Saved data entries:
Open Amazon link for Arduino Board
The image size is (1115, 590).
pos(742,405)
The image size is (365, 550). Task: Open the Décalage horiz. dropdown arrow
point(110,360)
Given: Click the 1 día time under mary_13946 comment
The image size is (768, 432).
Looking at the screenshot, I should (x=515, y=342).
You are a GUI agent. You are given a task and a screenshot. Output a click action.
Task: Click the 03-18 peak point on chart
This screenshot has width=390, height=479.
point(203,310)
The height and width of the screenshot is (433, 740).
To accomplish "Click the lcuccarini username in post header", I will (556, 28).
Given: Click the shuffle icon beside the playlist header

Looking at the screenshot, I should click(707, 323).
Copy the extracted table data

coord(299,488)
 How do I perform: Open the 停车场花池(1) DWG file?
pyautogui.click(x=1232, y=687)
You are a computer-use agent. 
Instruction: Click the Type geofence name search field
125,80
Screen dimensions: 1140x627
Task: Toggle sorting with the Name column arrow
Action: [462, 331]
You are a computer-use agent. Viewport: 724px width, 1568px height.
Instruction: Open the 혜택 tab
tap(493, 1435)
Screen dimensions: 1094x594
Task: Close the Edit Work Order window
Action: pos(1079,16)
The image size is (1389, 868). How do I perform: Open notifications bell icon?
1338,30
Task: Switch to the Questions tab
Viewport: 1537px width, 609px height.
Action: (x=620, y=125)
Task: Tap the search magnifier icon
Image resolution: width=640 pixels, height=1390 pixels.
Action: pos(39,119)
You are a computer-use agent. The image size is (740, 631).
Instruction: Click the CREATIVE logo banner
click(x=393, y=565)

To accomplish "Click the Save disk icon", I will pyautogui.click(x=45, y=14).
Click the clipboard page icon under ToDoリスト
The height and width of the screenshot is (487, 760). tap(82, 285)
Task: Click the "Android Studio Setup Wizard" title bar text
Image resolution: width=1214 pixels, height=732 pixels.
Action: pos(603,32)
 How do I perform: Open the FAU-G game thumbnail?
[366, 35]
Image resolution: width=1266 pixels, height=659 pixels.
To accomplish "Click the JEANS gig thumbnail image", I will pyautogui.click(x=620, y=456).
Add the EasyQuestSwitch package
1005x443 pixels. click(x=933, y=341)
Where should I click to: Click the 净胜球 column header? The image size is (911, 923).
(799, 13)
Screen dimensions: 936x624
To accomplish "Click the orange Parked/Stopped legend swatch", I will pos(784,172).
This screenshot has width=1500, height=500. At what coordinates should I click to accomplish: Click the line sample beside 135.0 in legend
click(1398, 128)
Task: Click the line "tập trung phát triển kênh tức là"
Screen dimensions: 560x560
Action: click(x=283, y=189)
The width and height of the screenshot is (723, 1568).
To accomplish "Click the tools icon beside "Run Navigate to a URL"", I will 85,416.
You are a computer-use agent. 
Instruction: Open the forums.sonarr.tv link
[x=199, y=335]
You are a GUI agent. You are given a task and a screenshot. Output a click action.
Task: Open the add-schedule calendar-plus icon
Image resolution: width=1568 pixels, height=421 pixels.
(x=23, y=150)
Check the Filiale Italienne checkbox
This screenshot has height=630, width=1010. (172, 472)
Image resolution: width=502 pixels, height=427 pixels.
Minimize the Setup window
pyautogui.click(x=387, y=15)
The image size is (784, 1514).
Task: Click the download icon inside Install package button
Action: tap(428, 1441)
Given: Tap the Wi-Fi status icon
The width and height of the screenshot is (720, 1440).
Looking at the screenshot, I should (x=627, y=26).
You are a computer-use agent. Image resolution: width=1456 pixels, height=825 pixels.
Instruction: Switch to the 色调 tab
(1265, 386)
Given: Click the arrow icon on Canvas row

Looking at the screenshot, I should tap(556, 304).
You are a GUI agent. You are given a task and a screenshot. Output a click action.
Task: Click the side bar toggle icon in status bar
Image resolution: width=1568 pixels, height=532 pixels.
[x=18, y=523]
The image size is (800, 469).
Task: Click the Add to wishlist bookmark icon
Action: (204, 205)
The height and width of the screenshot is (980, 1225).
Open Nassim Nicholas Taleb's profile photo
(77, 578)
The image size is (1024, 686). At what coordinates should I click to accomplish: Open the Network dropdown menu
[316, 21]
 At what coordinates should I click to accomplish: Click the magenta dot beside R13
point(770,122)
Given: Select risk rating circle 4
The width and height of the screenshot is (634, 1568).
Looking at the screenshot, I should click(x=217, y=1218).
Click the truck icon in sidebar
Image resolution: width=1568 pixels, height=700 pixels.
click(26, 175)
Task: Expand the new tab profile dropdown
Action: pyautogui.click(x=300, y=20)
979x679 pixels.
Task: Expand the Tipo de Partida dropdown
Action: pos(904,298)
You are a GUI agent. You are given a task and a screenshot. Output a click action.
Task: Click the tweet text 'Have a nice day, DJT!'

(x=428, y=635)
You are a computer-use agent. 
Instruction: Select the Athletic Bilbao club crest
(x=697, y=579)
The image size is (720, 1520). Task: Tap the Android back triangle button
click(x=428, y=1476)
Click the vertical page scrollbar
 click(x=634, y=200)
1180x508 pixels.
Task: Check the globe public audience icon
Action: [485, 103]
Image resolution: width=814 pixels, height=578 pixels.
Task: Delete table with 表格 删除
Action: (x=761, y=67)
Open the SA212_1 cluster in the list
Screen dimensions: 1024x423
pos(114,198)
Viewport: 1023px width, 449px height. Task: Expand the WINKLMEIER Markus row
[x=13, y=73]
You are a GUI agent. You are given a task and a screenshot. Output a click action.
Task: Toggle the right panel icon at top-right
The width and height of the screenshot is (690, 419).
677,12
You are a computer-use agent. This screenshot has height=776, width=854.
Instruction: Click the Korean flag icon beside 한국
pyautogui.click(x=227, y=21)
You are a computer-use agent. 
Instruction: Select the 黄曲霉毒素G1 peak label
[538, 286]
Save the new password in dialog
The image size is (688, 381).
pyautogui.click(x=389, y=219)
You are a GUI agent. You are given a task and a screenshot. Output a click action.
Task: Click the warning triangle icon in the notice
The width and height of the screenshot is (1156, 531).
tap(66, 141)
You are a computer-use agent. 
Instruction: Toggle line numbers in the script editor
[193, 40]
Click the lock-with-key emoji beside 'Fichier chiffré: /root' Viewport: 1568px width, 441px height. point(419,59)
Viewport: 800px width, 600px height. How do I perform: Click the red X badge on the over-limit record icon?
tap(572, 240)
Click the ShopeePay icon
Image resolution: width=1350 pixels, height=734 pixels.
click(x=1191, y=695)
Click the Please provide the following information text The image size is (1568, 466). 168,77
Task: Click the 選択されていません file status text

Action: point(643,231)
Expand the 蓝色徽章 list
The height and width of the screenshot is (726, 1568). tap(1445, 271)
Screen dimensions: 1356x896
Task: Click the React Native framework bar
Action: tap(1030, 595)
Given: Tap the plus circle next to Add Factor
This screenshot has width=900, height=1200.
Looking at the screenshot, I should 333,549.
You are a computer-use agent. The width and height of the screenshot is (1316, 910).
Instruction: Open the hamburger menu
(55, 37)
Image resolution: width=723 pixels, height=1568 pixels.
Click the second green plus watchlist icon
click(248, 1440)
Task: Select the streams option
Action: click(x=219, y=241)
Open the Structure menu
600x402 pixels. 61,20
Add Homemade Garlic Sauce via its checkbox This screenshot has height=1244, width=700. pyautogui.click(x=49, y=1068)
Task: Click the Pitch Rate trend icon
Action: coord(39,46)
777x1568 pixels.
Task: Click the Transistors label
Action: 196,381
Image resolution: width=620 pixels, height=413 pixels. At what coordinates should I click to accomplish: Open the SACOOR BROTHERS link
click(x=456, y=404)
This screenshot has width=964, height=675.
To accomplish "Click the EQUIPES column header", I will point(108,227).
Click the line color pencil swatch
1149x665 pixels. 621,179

YOUR INSTRUCTIONS: Wherever the word "circle" appears in the records above, copy that line.

WORKED SOLUTION:
Given: Select risk rating circle 4
Given: Tap the plus circle next to Add Factor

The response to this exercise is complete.